Hospital designers are turning to nurses to help design better care space, according to a new report by the Robert Wood Johnson Foundation.

"Input from nurses and other healthcare professionals are mirroring the health professions' renewed focus on quality and safety in their designs," said Matt Freeman, a spokesman for the RWJF.

According to an RWJF brief, the nation is undergoing a healthcare construction boom, with dollars spent on the construction of hospitals and other facilities nearly doubling over the last decade.
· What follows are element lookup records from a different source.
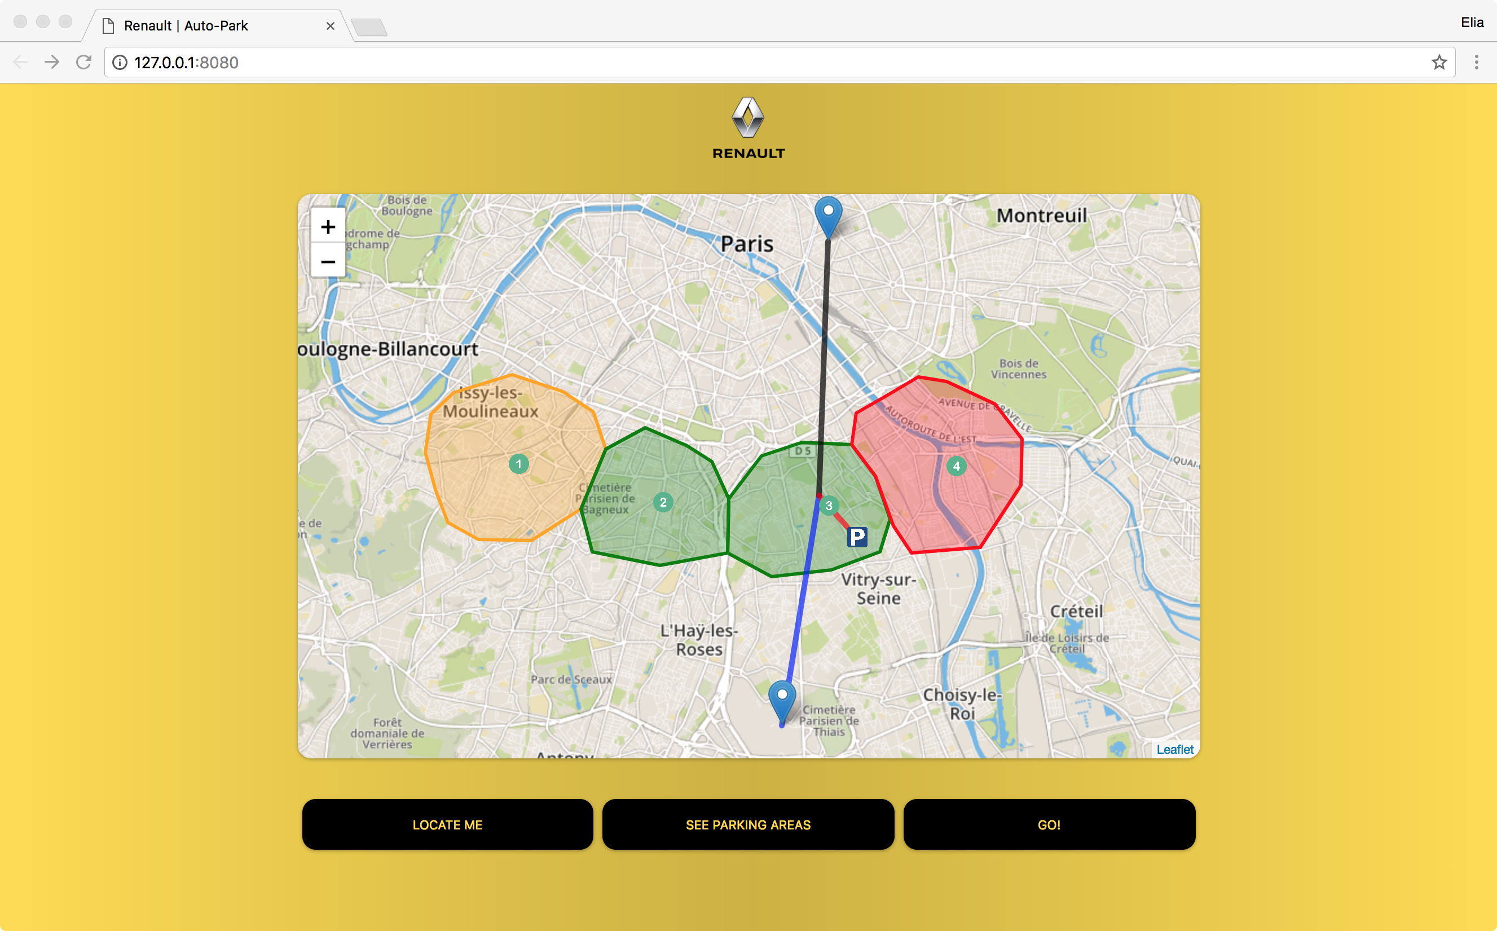The width and height of the screenshot is (1497, 931).
Task: Select parking area marker number 1
Action: [x=518, y=464]
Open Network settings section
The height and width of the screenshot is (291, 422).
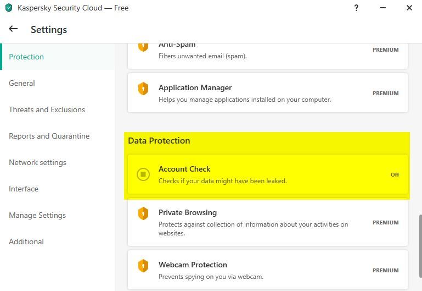pyautogui.click(x=37, y=162)
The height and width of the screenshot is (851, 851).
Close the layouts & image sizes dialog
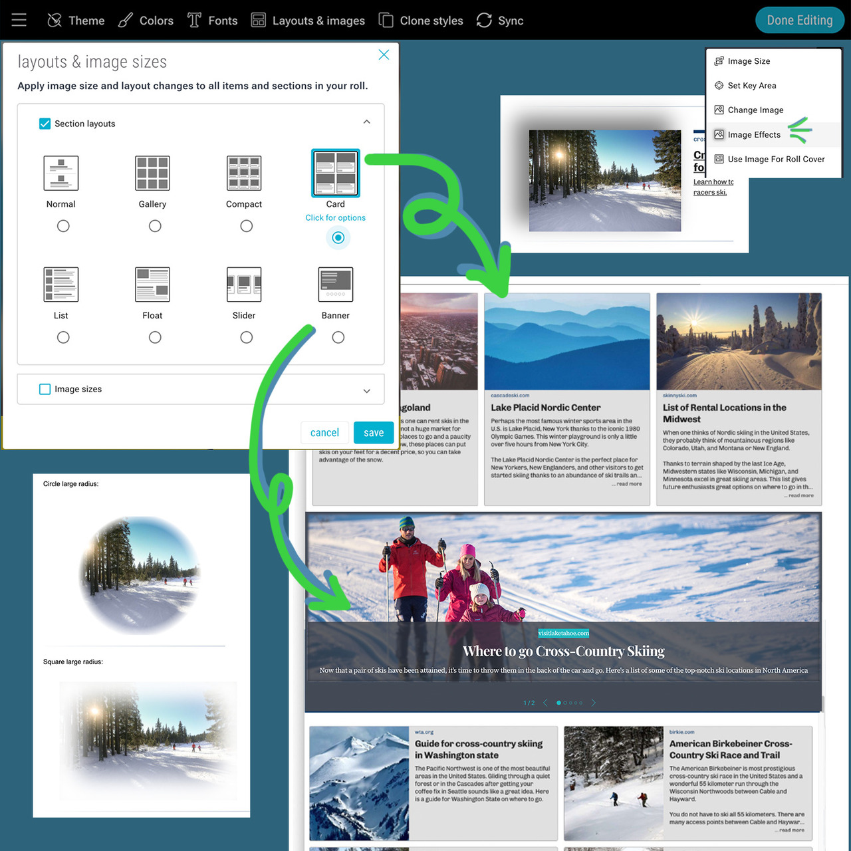pos(384,55)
That trend is expected to continue to rise as a result of healthcare reform.

"Nurses might not know how to read architectural drawings or use computer-assisted drafting tools, but they have a very important role to play in helping plan and design physical spaces that support the delivery of safe, effective patient care," authors of the brief said.

The brief details a number of specific examples of how nurses have helped with healthcare facility design:

  • Eileen Malone, RN, senior partner at Mercury Healthcare Consulting and former CEO and commander emeritus of the DeWitt Army Community Hospital at Fort Belvoir, served as a consultant to the U.S. Department of Defense's Military Health System. She developed a model for the military, subsequently refined for broader application, that focuses on common strategic goals (like preventing falls) and provides a conceptual framework for examining the interplay among physical, technological and human factors.
  • In New Orleans, Mary Kelly, RN, has served as clinical liaison to the planning team for the new Louisiana State University hospital, a replacement for a hospital devastated by Hurricane Katrina, according to the brief. She brought together groups of nurses, physicians and other staff to develop designs, addressing such issues as patient and family zones, standardized rooms, nurse travel times, patient visibility, controlled access and natural lighting.

  • Cheryl Herbert, RN, oversaw the planning, design and construction of a new hospital built by OhioHealth. "Any place nurses would be working – the emergency department, maternity, the medical-surgical intensive care unit – we made sure to include them in our advisory group for that area," she said. "Nurses were instrumental in designing patient rooms, including the headwalls behind the beds."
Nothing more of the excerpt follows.